Ascii-to-Rader

This idea needs some help. Or maybe the hook. I don’t know:

With a digitally scanned copy of a Gregg Dictionary, it seems to me that the only major hurdle (besides copywrite?) to having a program that translated type into Charles Rader’s Gregg would be a method of batch-analysing the dictionary page images into sets of type-to-outline pairs. With a table matching type-word to outline-image, writing a translating program would be straight-forward.

The method would be brutal (compared to something like psetus’ real-time translator, Greggory); the static database would be irritating to some degree. But the Simplified dictionary, at least, has a pretty big lexicon. Gaps could be filled in by a skilled writer to allow for most of the ordinary prose in your Steven King novels. Don’t bother trying to convert Finnegan’s Wake, of course.

Can anyone imagine a method of doing that kind of batch-programmmed image parsing? I can imagine the mechanics of converting from word to image, but I don’t know anything about image manipulation.

-Derek

(by routine-sibling for everyone)

 


Previous post:
Next post:
22 comments Add yours
  1. Derek   I've been thinking along the same lines, even going so far as scanning a book and using (gasp) MS Paint to cut out the words I wanted.   It would be just great if we had a program that turned words into complete shorthand outlines.   Would it be hard to replace a word w/ a graphic?

  2. In principle, it's easy to substitute type with a graphic; any powerful markup language does it: TeX, LaTeX, Troff, even html (although html isn't as programmable).

    I should say that by "easy", I mean straightforward and inevitable—not doable in one sitting. But within my own grasp, at least, given sufficient time. I'd be surprised if there weren't others on the list more adept at their particular markup language than I am with LaTeX, though. (…Can you tell I'm really hoping some one else wants to do that part?)

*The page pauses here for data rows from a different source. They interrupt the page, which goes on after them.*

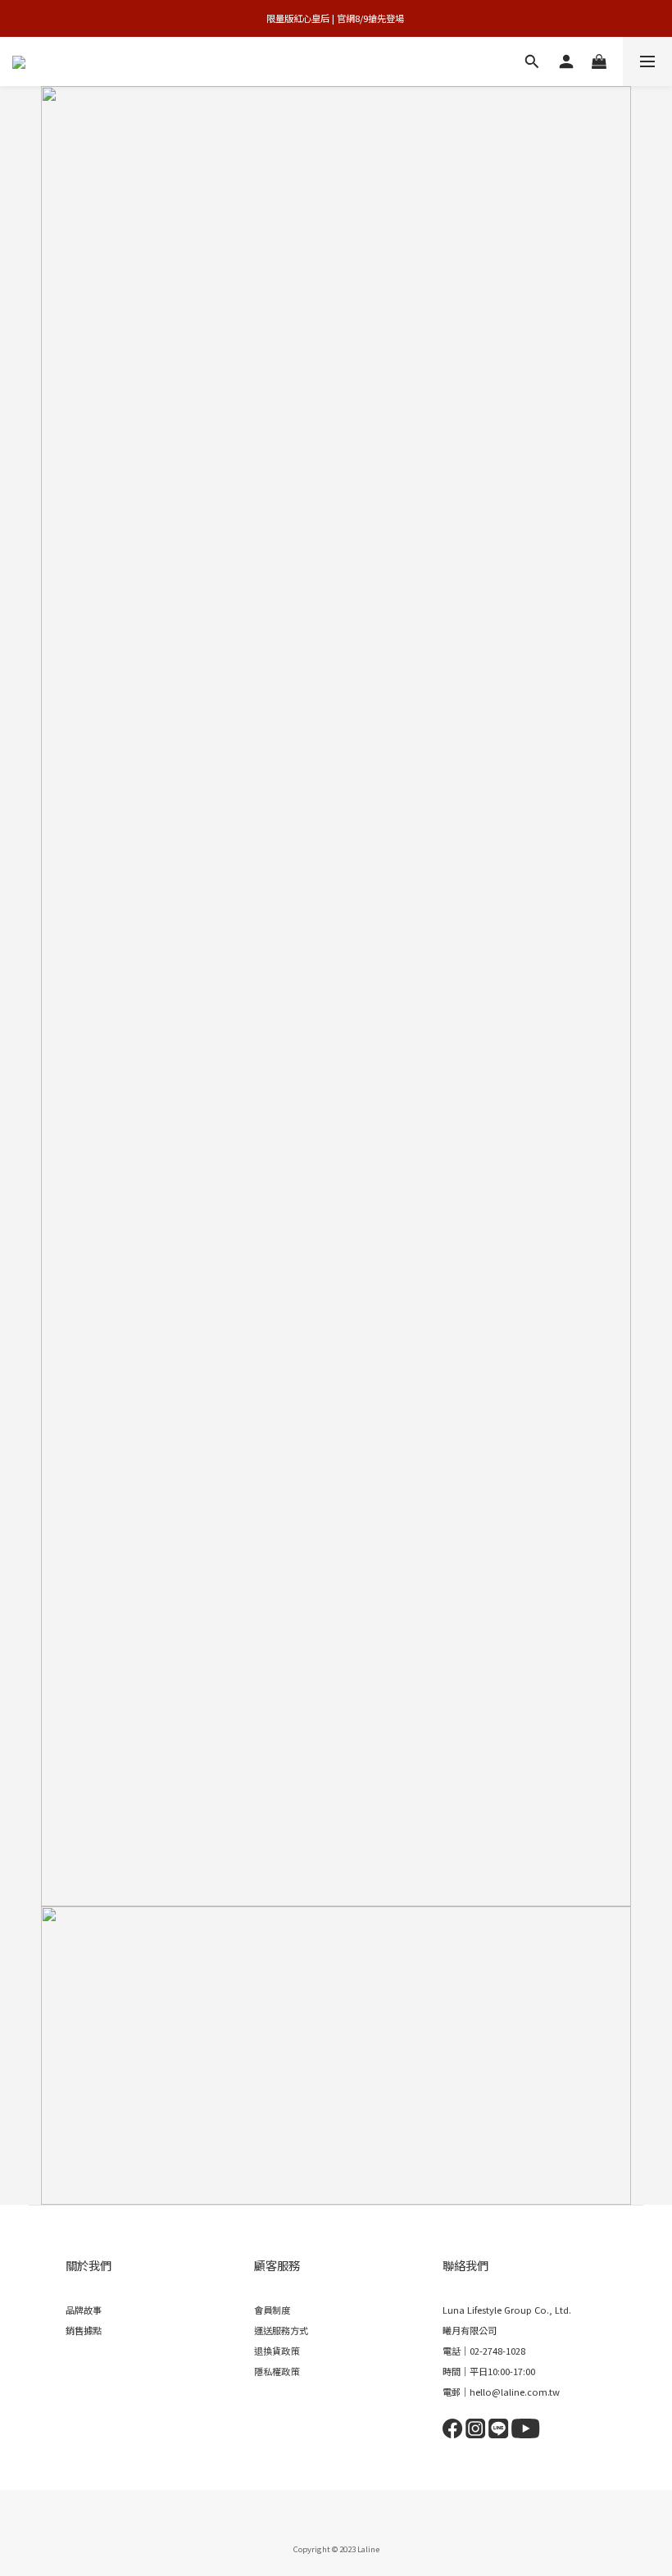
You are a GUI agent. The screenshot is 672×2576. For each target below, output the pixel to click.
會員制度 (272, 2309)
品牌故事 (84, 2309)
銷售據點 (84, 2330)
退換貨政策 (276, 2350)
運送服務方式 (281, 2330)
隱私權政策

    Getting the type-word to outline table seems like the big hurdle to me; it *has* to be programmed. Unless someone wants to spend 300-pages-times-15-minutes-per-page (75 hours) pointing and clicking it together.

    -Derek

  3. Derek   I have to tell you I'd be willing to do the 75 hours of point and click if I could read some of my favourites (post copyright expiration, of course) in Gregg DJS. It's my biggest shortfall at the moment, reading, and from what I've read, it seems a fairly common shortfall indeed.   Billy

  4. Wow, that's commitment! But I have to believe there's a way that would be easier on one's sanity. I had a character recognition ("OCR") program (like PaperPort, or something) when I was running Windows that made attempts at distinguishing between graphics and text. Maybe that's a start?

    In the mean time, here's proof of concept:

    http://www3.telus.net/familyvonthomas/gregg/txt2gregg_html-out.html

    That horribly moused gregg is the output this text file:

    http://www3.telus.net/familyvonthomas/gregg/test_text2.txt

    put through this *10 line* sed script:

    http://www3.telus.net/familyvonthomas/gregg/txt2gregg_html.sed

    which just turns the words in its input into references to this hacked-together Gregg dictionary:

    http://www3.telus.net/familyvonthomas/gregg/dictionary/

    I left "paper" "tied" and "strings" out of the dictionary just as an idea of how the system might handle gaps (with an alt tag).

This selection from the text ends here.